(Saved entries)
- - -

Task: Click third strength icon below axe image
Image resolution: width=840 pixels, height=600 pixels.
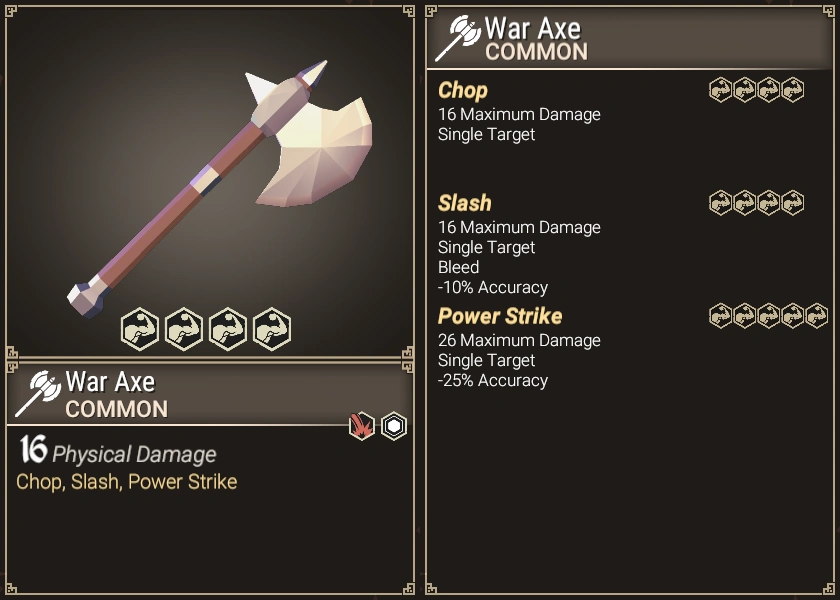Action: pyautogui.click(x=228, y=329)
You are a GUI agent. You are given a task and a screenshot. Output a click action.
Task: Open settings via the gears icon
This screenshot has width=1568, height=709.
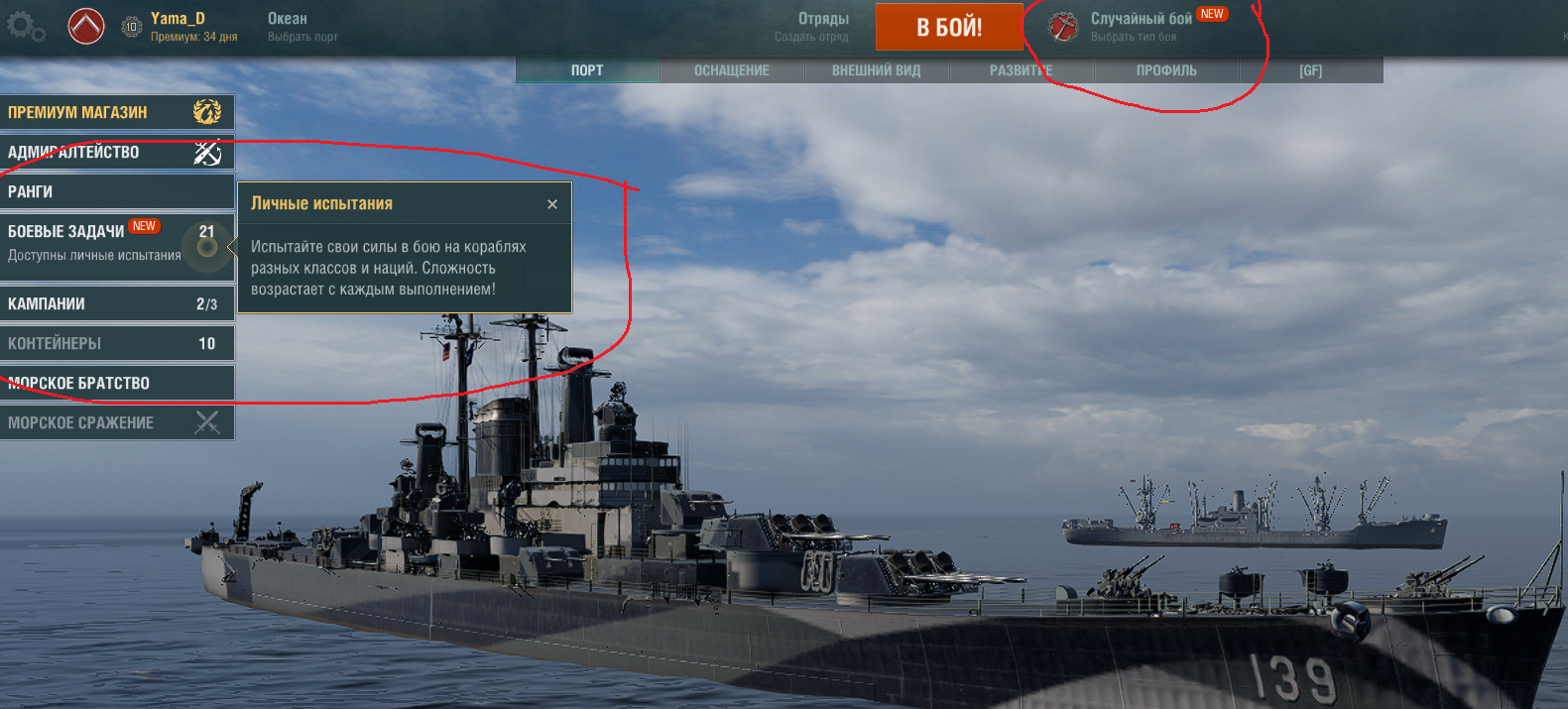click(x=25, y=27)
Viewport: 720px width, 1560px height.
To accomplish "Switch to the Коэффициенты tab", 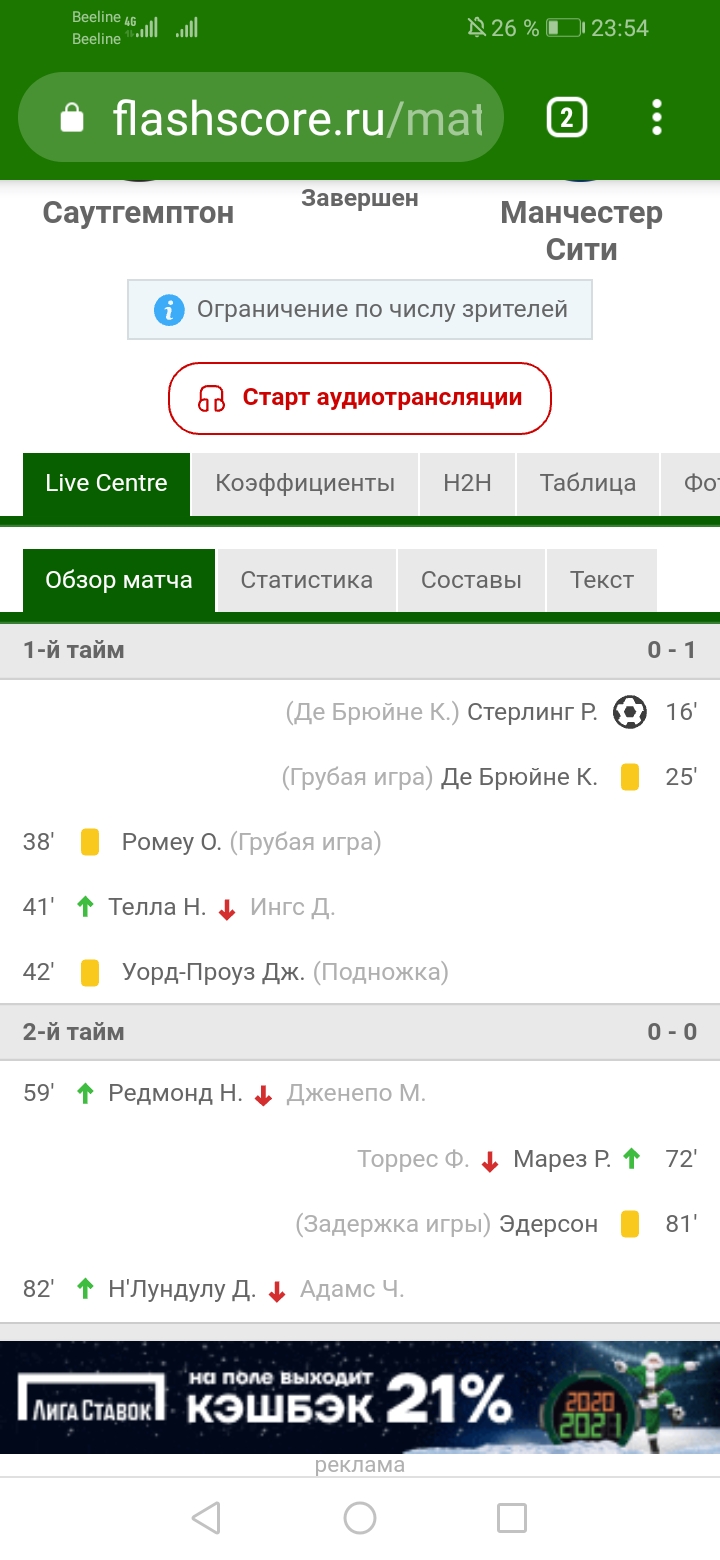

- - -

With the pictures removed, return all the entries exactly.

Task: Click third strength icon below axe image
Image resolution: width=840 pixels, height=600 pixels.
Action: pyautogui.click(x=228, y=329)
You are a GUI agent. You are given a task and a screenshot. Output a click action.
Task: Open settings via the gears icon
This screenshot has width=1568, height=709.
click(x=25, y=27)
Viewport: 720px width, 1560px height.
To accomplish "Switch to the Коэффициенты tab", 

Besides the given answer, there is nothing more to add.